You are viewing a plain text version of this content. The canonical link for it is here.

Posted to java-user@lucene.apache.org by Cescy <29...@qq.com> on 2011/02/03 18:30:24 UTC

Some Problem with Lucene in Java

Hi,


I am developing an advanced pdf search engine in java by using pdfbox and lucene. And I must display the context of each keyword in the user interface, but i cannot find a method to do so. Most of the methods provided are used to deal with documents with whole content in the specified field, and i just need the context of each keyword (i.e. some specified part of the contents in the specified field). 


Are there any ways to do so???


Thx.


Cescy

Re: Some Problem with Lucene in Java

Posted by Felipe Lobo <fe...@jusbrasil.com.br>.

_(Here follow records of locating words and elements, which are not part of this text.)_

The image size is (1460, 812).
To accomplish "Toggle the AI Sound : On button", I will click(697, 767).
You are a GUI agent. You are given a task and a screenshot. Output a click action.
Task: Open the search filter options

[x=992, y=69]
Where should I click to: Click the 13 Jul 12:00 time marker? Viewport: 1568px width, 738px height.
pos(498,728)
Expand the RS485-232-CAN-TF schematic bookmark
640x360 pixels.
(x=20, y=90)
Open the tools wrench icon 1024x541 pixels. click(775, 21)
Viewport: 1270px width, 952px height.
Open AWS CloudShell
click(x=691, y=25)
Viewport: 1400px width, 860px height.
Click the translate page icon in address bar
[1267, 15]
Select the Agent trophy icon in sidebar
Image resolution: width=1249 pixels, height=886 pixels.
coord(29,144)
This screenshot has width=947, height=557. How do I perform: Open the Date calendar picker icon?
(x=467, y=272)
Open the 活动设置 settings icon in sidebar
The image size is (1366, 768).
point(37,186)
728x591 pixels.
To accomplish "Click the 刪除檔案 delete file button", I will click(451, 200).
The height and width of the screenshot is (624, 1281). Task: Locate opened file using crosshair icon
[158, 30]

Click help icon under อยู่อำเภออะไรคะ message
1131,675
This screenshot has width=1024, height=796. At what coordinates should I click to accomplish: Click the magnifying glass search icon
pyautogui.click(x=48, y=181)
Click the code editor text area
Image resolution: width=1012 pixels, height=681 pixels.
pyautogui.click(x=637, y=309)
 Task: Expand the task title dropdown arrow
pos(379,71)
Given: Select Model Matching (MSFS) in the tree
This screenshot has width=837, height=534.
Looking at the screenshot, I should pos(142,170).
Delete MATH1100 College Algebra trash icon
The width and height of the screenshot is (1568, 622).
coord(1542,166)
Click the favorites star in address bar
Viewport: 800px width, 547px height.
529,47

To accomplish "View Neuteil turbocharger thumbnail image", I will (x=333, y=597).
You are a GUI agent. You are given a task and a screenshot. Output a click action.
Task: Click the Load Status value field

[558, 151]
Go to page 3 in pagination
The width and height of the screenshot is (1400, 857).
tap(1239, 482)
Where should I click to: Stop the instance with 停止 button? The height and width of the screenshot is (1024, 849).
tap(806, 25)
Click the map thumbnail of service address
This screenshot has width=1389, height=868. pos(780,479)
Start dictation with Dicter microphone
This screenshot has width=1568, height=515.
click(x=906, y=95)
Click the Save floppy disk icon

If i understand you question right, you want do generate the snippet for the
result documents.
You can do something like the code below:

QueryScorer scorer = new QueryScorer(query);
Highlighter highlighter = new Highlighter(scorer);
highlighter.setTextFragmenter(new SimpleSpanFragmenter(scorer));
String text = document.getField(fieldName).stringValue();
TokenStream tokenStream = analyzer.tokenStream(fieldName, new
StringReader(text));
String snippet = highlighter.getBestFragments(tokenStream, text,
NUM_FRAGMENTS, TOKEN_DELIMITER);


2011/2/3 Cescy <29...@qq.com>

> Hi,
>
>
> I am developing an advanced pdf search engine in java by using pdfbox and
> lucene. And I must display the context of each keyword in the user
> interface, but i cannot find a method to do so. Most of the methods provided
> are used to deal with documents with whole content in the specified field,
> and i just need the context of each keyword (i.e. some specified part of the
> contents in the specified field).
>
>
> Are there any ways to do so???
>
>
> Thx.
>
>
> Cescy




-- 
Felipe Lobo
www.jusbrasil.com.br